The application below traces your mouse movements, storing the x and y positions in an ArrayCollection which is fed to the heat map. The size of the collection is capped at 1000 points because I didn’t want to blow up anyone’s browser, but any machine that can actually run a web browser shouldn’t run into any problems with that many points.
You can view the source here.
The algorithm isn’t all that complex, and the functions built into the BitmapData class take care of a lot of the dirty work. Basically, a circle with a gradient fill is drawn for each point in the collection. The gradient ranges from black on the edge to blue in the center. Bluer regions represent areas that have had more “influence” than others. The exact shade of blue used in the center is dependent upon the maximum number of coincident points. As this number increases, the relative influence each point has decreases, preventing the entire heat map from being rendered as a supersaturated mass. The BitmapData’s threshold method is used to convert the black-blue image to a fully colored heat map.
The HeatMap class is driven by an ArrayCollection of Objects, and the Objects are mapped to the screen coordinates based on their x and y values if they exist. Because not everything has an x and y value, the HeatMap has a transformationFunction property which is used to project objects to screen coordinates. Also, a weightFunction property is available which allows weights to be assigned on a per-object basis. The usage of these to functions is similar to that of the dataFunction property in the charting classes.

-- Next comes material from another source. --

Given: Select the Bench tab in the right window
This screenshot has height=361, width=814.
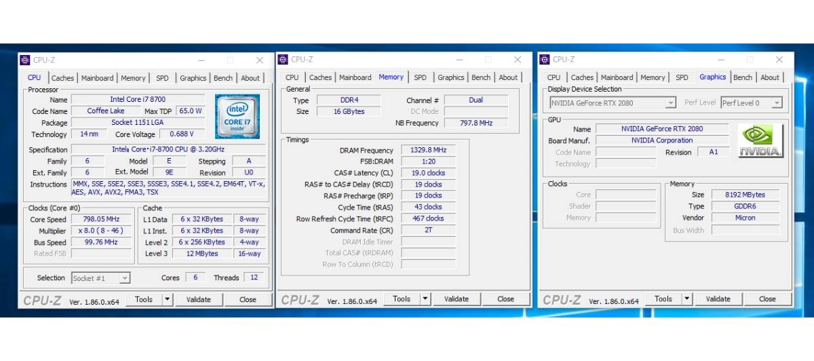Looking at the screenshot, I should [x=743, y=77].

That’s all there is to it. The source is pretty well documented, so you can get the nitty gritty details there.
Update (August 25, 2008)
I’ve added the HeatMap component to my Google Code repository, so the source shown here isn’t the most up-to-date. Rather than continually update this post when I make a change, I’ll let the most current revision speak for itself.
The HeatMap, and all of my future opensource work will be licensed under the MIT license.